Первый пример — это как раз Вильгельм Дильтей. И в основе этюдов по истории герменевтики, написанных Диль- теем в молодости (на соискание премии Берлинской Академии наук), лежит известное предпонимание, работа эта была полностью опубликована лишь в 1966 году Мартином Редекером в связи с редактированием второго, незавершенного тома «Жизни Шлейермахера» Дильтея[211], а до этого была известна в незначительных выдержках и кратком варианте 1900 года. Дильтей в своих штудиях дает мастерское изложение взглядов Флация с многочисленными извлечениями из его текстов. Герменевтическую теорию Флация он подвергает анализу и оценивает, прилагая к нему меру самоосознавшего себя исторического чувства и научного историко-критического метода. Если прилагать к Фла- цию такую меру, то получается, что у него гениальные предвосхищения верного смешиваются с непостижимыми рецидивами догматической узости и пустопорожнего формализма. И на деле так — ведь если, интерпретируя Священное писание, ставить лишь проблемы, признаваемые исторической теологией либеральной эпохи, которой принадлежал Дильтей, то тем самым приговор над Флацием уже произнесен.

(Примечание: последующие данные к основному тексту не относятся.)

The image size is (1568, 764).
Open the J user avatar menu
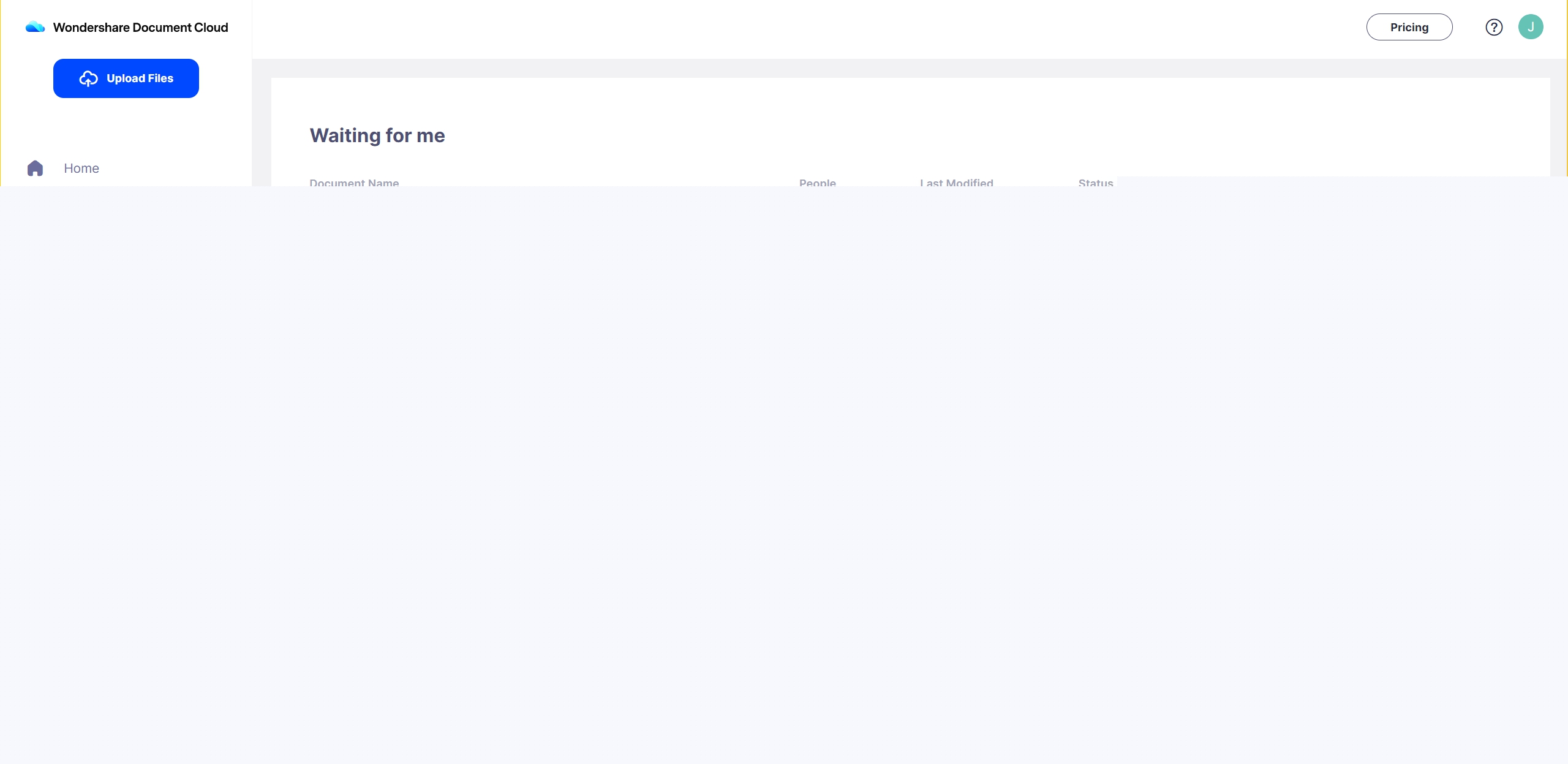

Благое намерение понимать всякий текст в его собственном контексте, не подчиняя его каким бы то ни было догмам, приводит в применении к Новому завету к полному разрушению всего канона, особенно если на первый план выдвигать, следуя Шлейермахеру, «психологическую» интерпретацию[212]. Под таким герменевтическим углом зрения контекста каждый из авторов Нового завета — сам по себе, а это подрывает всю протестантскую догматику, опирающуюся на принцип Писания. Таков ход мысли, который Дильтей имплицитно одобряет. Такая логика и лежит в основе его критики Флация; недостатки его экзегезы Дильтей видит в аисторическом, абстрактно-логическом формулировании принципа целого, отнесенного к Священному писанию, канону. Подобным же образом противоречие между догматикой и экзегезой выявляется и в других местах книги Дильтея, особенно когда он критикует Франца, всячески подчеркивавшего преимущественное значение всего контекста Писания в целом в сравнении с каждым отдельным текстом. Однако за прошедшее время мы стали гораздо восприимчивее к герменевтической легитимности, правомерности канона, а тем самым способны скорее воспринять и герменевтическую легитимность догматического интереса Флация — сделала свое дело критика исторической теологии, какая велась последние полвека, критика, вершиной которой стала разработка понятия керигмы[213].